What the show's five authors crafted was a silly trifle of French farce. The story concerns the relationship between Nestor (McClure), a French law student, and the titular Irma La Douce (Jennifer Bowles, the only female in the cast), the streetwalker with whom he falls in love. Jealous at the thought that Irma sleeps with other men, Nestor concocts an alternate identity, an older fellow who becomes Irma's only client. Soon, Nestor becomes wildly jealous of this fake persona and must do away with him — a feat that lands him in scalding-hot water.

Everything involved with this storyline should be funny, and it's clear that we're supposed to be laughing, but we're not. As New York audiences have past seen, director Doyle is a master at creating impactful productions of serious musicals, but in his first real foray into musical comedy, he doesn't show the same adeptness he has for dramas.

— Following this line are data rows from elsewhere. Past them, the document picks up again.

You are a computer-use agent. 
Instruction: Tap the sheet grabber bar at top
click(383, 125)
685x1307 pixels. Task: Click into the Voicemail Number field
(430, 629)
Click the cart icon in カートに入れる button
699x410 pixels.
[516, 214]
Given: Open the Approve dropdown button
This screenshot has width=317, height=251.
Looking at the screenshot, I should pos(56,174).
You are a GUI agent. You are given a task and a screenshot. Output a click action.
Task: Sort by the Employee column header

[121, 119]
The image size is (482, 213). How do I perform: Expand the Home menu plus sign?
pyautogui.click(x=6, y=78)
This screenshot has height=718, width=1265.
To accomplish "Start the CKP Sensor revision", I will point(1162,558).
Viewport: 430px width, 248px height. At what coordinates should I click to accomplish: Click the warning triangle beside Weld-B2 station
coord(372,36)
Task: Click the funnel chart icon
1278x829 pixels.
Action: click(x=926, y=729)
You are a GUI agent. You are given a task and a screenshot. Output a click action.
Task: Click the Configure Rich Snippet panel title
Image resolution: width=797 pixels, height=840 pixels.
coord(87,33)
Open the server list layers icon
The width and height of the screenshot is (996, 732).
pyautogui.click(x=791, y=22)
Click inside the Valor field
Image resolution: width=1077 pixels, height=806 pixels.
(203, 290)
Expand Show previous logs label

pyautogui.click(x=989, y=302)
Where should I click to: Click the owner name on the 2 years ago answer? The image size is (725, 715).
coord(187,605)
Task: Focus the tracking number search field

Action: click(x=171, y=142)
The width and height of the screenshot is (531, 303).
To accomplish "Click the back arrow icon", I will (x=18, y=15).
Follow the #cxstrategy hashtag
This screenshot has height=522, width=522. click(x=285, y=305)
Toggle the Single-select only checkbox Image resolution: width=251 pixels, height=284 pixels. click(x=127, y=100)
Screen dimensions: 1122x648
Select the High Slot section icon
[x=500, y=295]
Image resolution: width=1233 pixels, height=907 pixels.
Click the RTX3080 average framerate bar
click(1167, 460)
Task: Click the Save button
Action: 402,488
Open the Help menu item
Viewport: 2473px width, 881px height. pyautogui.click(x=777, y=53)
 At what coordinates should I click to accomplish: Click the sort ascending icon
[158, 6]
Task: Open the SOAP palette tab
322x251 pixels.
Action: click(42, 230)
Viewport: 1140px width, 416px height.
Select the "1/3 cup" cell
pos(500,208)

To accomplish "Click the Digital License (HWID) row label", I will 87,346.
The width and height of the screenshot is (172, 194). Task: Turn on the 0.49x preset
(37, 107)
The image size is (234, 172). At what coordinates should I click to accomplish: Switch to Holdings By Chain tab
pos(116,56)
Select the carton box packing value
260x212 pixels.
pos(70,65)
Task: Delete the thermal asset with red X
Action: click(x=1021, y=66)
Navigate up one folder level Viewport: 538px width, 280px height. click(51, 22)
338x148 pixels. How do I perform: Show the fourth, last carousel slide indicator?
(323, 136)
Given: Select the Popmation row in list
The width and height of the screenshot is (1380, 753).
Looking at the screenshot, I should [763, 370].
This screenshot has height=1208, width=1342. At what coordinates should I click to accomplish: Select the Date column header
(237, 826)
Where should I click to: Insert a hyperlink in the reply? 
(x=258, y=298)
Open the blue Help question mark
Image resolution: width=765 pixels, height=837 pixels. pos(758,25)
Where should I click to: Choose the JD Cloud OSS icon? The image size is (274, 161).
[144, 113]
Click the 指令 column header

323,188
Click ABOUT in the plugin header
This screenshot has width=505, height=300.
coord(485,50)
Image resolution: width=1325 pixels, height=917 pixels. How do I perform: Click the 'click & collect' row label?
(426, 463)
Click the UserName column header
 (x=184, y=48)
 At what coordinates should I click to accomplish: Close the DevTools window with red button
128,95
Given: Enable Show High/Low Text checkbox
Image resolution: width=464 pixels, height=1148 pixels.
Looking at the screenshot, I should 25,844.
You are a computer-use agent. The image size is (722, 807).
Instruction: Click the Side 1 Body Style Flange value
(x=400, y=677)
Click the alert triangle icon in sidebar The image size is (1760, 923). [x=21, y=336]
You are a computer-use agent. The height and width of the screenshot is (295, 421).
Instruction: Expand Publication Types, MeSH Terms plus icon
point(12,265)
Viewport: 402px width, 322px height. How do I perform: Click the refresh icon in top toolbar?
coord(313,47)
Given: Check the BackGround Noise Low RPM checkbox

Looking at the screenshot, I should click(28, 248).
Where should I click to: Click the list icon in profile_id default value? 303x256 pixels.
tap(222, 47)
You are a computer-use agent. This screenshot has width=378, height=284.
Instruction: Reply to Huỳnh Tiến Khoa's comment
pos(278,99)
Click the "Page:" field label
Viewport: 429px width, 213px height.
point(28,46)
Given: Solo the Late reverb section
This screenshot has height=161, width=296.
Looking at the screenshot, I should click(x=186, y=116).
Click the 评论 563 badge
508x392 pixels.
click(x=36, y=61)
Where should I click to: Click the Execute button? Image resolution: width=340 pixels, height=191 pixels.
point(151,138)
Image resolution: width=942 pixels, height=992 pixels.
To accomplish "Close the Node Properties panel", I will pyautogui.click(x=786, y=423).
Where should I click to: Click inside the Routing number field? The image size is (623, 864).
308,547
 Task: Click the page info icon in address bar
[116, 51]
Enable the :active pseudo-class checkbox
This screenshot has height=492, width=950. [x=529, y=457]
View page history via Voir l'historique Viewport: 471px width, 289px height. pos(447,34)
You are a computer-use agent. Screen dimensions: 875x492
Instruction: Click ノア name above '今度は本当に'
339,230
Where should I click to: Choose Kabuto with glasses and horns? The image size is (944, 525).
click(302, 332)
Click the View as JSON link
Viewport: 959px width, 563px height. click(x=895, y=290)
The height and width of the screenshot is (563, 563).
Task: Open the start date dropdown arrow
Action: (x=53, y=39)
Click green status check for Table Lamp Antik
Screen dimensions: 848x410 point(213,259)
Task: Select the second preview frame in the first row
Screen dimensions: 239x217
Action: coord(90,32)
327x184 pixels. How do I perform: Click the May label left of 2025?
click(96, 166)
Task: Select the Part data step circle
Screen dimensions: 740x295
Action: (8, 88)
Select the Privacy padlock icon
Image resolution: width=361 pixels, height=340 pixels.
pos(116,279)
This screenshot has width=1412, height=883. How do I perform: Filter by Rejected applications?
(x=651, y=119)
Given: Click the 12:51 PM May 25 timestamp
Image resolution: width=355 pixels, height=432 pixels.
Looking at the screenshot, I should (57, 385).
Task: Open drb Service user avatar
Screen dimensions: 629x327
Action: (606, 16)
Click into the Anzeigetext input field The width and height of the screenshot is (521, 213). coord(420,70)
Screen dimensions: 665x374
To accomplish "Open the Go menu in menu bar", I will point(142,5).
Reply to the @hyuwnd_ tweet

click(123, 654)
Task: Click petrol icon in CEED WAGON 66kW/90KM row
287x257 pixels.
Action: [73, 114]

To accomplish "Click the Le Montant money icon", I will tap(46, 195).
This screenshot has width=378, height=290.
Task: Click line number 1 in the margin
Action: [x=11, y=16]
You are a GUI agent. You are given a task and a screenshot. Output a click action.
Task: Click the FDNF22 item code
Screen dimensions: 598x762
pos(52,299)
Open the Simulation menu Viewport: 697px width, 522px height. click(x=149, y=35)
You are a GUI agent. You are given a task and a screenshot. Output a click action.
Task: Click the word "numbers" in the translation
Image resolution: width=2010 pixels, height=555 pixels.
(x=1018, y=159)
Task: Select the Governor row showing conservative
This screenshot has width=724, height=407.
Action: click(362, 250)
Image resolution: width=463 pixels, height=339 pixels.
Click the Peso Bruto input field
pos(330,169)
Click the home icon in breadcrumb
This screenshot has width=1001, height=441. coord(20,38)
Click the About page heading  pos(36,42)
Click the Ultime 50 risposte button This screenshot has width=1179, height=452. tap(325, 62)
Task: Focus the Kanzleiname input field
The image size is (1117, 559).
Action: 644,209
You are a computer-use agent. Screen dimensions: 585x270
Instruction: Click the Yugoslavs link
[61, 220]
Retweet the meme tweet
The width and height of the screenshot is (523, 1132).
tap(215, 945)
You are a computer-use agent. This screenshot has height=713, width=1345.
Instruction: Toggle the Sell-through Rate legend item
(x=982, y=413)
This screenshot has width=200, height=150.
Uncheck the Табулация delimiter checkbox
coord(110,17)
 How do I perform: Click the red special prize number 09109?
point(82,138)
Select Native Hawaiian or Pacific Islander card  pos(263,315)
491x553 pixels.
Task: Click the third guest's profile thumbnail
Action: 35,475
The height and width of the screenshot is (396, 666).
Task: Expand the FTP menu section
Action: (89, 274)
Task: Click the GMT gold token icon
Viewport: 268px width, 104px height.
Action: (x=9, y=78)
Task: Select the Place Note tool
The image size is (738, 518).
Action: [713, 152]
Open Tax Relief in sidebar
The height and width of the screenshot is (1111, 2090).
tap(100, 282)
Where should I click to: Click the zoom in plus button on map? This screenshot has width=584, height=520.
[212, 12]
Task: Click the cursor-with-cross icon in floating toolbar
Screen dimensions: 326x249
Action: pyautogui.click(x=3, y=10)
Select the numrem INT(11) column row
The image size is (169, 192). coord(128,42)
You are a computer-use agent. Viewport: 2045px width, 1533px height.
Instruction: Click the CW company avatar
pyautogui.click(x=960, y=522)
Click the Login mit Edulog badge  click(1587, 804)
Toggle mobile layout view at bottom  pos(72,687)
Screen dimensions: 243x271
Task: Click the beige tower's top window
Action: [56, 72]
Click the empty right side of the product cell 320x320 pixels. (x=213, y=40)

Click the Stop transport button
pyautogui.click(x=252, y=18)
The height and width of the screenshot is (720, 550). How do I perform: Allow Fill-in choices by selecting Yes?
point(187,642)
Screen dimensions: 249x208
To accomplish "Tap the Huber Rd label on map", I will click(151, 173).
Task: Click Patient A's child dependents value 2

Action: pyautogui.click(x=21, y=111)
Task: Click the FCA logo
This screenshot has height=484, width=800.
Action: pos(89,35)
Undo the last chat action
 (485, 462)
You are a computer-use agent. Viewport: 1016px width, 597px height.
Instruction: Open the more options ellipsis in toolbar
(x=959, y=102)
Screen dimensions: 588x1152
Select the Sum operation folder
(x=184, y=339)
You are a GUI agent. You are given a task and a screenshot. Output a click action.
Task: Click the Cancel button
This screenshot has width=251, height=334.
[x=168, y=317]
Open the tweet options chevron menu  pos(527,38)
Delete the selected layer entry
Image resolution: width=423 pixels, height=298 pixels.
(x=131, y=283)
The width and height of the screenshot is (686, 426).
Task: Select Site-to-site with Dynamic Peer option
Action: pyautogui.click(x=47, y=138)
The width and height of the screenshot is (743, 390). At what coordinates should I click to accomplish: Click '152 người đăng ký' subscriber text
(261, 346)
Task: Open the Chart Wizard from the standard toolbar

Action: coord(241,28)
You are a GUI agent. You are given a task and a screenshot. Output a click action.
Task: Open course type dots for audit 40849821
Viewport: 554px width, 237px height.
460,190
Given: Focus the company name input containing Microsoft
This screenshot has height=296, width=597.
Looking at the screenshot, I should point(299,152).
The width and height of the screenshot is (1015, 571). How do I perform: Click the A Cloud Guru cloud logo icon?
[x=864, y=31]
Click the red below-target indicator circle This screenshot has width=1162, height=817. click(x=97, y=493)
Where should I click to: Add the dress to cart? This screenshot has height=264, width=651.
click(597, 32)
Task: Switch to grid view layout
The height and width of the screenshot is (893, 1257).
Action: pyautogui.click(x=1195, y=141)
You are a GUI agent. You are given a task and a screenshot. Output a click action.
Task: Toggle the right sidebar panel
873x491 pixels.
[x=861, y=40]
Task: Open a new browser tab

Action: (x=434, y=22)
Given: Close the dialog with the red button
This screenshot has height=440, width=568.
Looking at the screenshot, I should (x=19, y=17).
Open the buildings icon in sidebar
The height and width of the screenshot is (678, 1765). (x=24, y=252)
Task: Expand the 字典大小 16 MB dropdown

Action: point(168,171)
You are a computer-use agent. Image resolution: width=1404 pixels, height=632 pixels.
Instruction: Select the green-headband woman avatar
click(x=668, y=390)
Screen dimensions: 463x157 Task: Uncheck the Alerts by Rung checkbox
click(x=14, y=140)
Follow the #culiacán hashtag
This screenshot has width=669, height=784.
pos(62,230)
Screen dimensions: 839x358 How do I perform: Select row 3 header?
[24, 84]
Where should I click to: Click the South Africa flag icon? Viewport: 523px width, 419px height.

Tonally, this production is confusing, taking itself way too earnestly to be funny, and yet not seriously enough for you to care about the romance. It feels as if there are no stakes within the relationship of Nestor and Irma, even when he's mistakenly shipped off to prison in the second act. McClure, a Tony nominee for his performance as the title role in Broadway's Chaplin, and Bowles, a Broadway hoofer in her first principal role, work very hard, but they fail to ignite the requisite sparks. The same can be said of the 11-member ensemble, all of whom have turned in more memorable performances elsewhere.

One could suggest that all of the problems are by-products of this being a concert staging, but in actuality, Irma La Douce is the most fully staged musical Encores! has ever presented. The actors don't use scripts, and Ann Hould-Ward's costumes and Paul Miller's lighting are of the sort that you would see in complete production on Broadway. Rob Berman's Encores! orchestra is top-notch as always, and Chase Brock's choreography is pleasant, if needlessly athletic. And for the first time, in celebration of his 63 consecutive Encores! shows, of which this is his last, John Lee Beatty has provided an extravagant, stage-filling barroom set. If only this staging of Irma La Douce were more worthy of the great send-off that Beatty has provided for it.